Gabon : le manganèse gabonais défie la chute du marché chinois en février
La Chine a réduit de 33 % ses importations de minerai de manganèse en février 2026, mais le Gabon a vu ses livraisons vers Pékin croître de 13,01 % sur le mois, atteignant 375 100 tonnes, selon les statistiques du Shanghai Metals Market (SMM), une performance notable face à la contraction globale du marché chinois.

Les chiffres publiés par le SMM montrent que, sur la même période, les importations totales de la Chine se sont élevées à environ 2,3 millions de tonnes, tandis que les expéditions sud-africaines et australiennes vers Pékin ont chuté respectivement de 49,55 % et 31,35 %. Cette divergence a permis au Gabon de renforcer sa position commerciale auprès des aciéries chinoises, privilégiant désormais un minerai à haute teneur.
Sur le plan bilatéral, la Chine demeure le premier débouché du Gabon : en janvier 2026, elle a représenté 28 % des exportations nationales, contre seulement 11 % des importations gabonaises, toujours majoritairement assurées par l’Europe (25 %). Les importateurs chinois recherchent une haute teneur qui réduit les coûts de production des aciéries lorsque l’activité mondiale se contracte.

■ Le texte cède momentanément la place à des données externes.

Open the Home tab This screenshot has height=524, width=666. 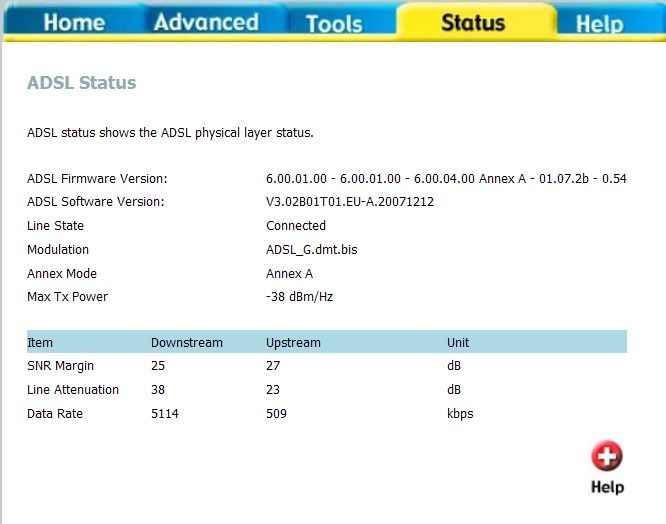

Prix, transformation locale et enjeux pour Libreville
La raréfaction relative des volumes sud-africains et australiens a soutenu les cours mondiaux du minerai, une tendance dont bénéficie le Gabon en raison de la qualité de son minerai. Sur les places de Londres et de Shanghai, le manganèse gabonais se négocie avec une prime, décrit parfois comme une « prime de luxe » par des acteurs du marché, le prix du minerai à haute teneur étant cité autour de 5,20 dollars l’unité.
Cette situation de prix a des implications directes pour les revenus miniers du Gabon. Les analystes de Fastmarkets et d’Argus Media notent une fermeté des cours qui soutient les recettes d’exportation même dans un contexte de ralentissement général des échanges. Les revenus par tonne du minerai gabonais restent supérieurs à ceux de plusieurs concurrents, en partie grâce à la spécificité géologique des gisements.
Sur le plan domestique, le gouvernement gabonais a confirmé une mesure majeure : l’interdiction d’exporter du manganèse brut à compter de janvier 2029. Cette décision impose aux entreprises opérant sur le territoire, dont Comilog (groupe Eramet), d’accélérer les investissements en capacité de transformation locale afin d’augmenter la valeur ajoutée avant exportation.
L’objectif affiché par Libreville est ambitieux : porter la contribution du secteur minier à plus de 30 % du produit intérieur brut d’ici quinze ans, contre environ 6 % actuellement. Pour atteindre ce but, les autorités tablent sur le développement des usines de transformation, la diversification des produits dérivés du minerai et un renforcement du cadre régulatoire pour attirer des investisseurs industriels.